Balance of payments

Bangladesh’s current account deficit widens further

Last updated: March 9, 2017

Dhaka, Bangladesh (BBN)- Bangladesh’s current account deficit widened further in the seven months of the current fiscal year (FY) due to higher trade deficit along with falling trend of inward remittance, officials said.
The current account deficit reached at $754 million during the July-January period of the FY 2016-17 from $2.47 billion surplus in the same period of the last fiscal, according to the central bank’s latest statistics.
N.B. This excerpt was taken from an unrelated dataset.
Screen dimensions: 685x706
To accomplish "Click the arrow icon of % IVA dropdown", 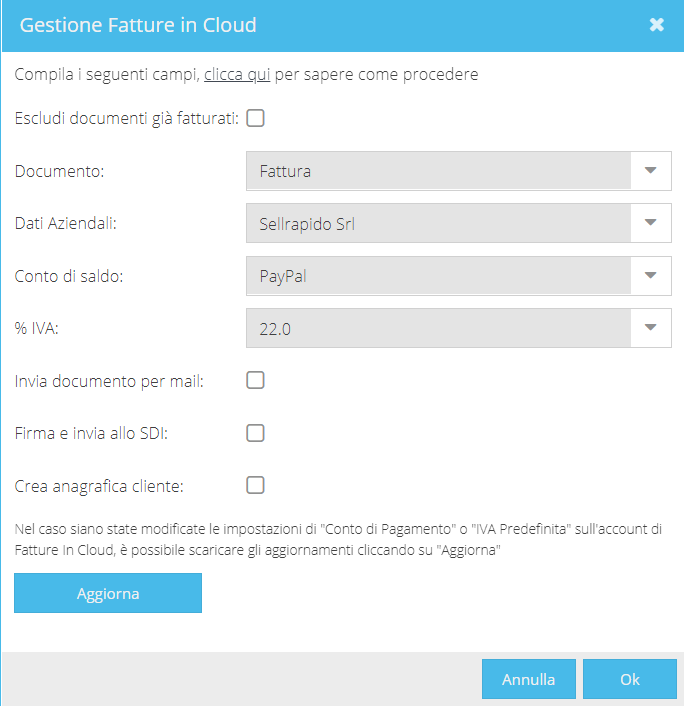I will [x=650, y=327].
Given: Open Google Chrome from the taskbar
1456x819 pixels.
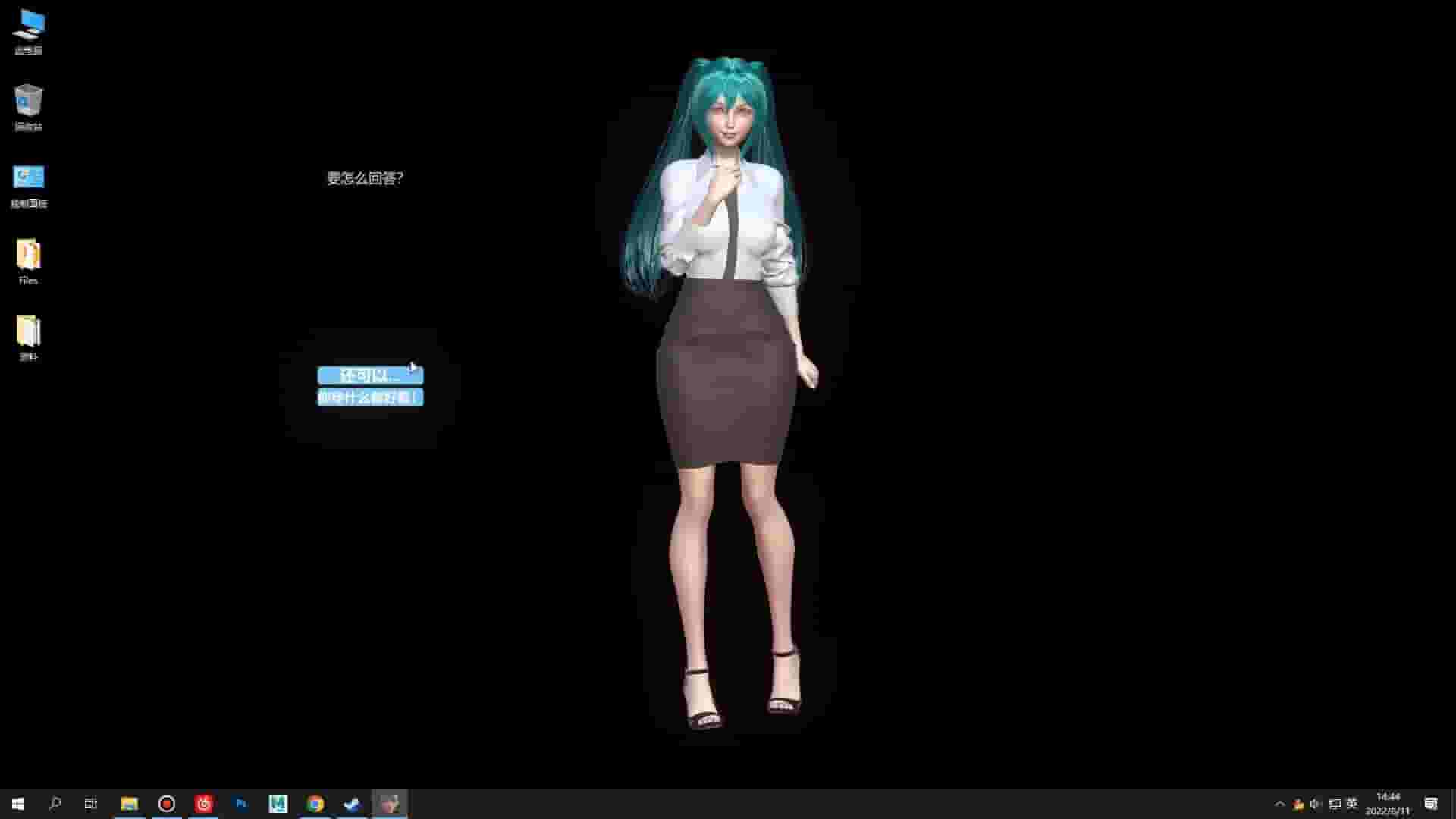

It was $657 million a month ago.
Talking to BBN, a senior official of the Bangladesh Bank (BB) said the current account deficit balance may rise in the coming months if the existing higher trade deficit along with decreasing trend of inward remittance continues.
The overall trade gap widened by more than 36 per cent or US$1.41 billion in seven months to January of this FY following higher growth of import payments than export earnings.
The trade deficit rose to $5.28 billion during the period under review from $3.87 billion in the same period of the last fiscal, the BB data showed.
The overall import payments including export processing zones grew by 9.88 per cent to $ 24.90 billion in the first seven months of the FY 17 from $22.66 billion in the same period of the FY 16.
On the other hand, the overall export earnings including export processing zones increased by 4.42 per cent to $19.62 billion during the period under review from $18.79 billion in the same period of the FY 16.
Meanwhile, the flow of inward remittances dropped by 16.86 per cent to $7.07 billion in the first seven months of the FY 17 from $8.50 billion in the same period of the last fiscal.
The country’s overall balance of payments (BoP) is still a healthy position despite negative trend of current account balance, according to another BB official.
The BoP, however, came down to $ 2.18 billion during the period under review from $2.68 billion in the same of the FY 16.
“The higher financial account surplus has contributed to keep the overall BoP position almost stable,” the central banker explained
The financial account surplus jumped by 148.25 per cent to $2.20 billion in the first seven months of this fiscal from $ 885 million the same period of the FY 16.
The gross inflows of foreign direct investment (FDI) increased by 7.08 per cent to $ 1.71 billion during the period under review from $ 1.60 billion in same period of the FY 16 while net FDI inflows rose by 8.57 per cent to $975 million from $898 million.